→ Data provided:
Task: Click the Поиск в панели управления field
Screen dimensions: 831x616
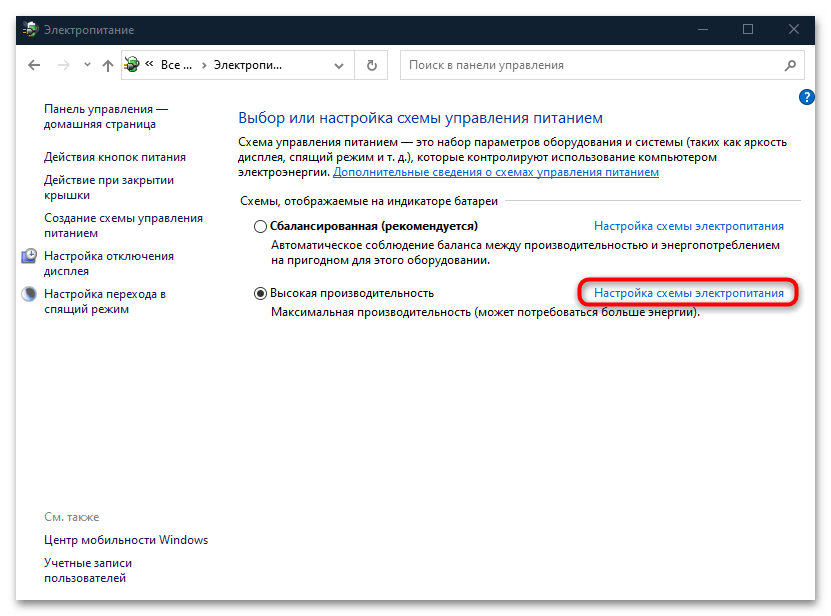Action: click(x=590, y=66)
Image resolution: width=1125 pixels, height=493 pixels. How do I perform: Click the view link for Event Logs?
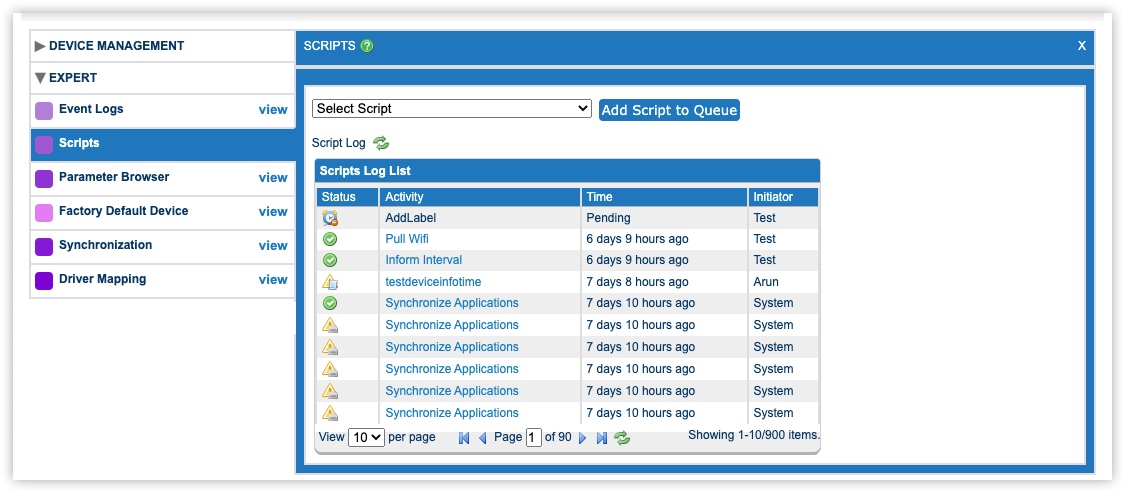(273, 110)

→ Assignment:
Please keep every line of the data the same when you reproduce it, and keep every picture out.

→ Output:
Task: Click the Поиск в панели управления field
Screen dimensions: 831x616
Action: click(x=590, y=66)
Image resolution: width=1125 pixels, height=493 pixels. How do I perform: Click the view link for Event Logs?
(273, 110)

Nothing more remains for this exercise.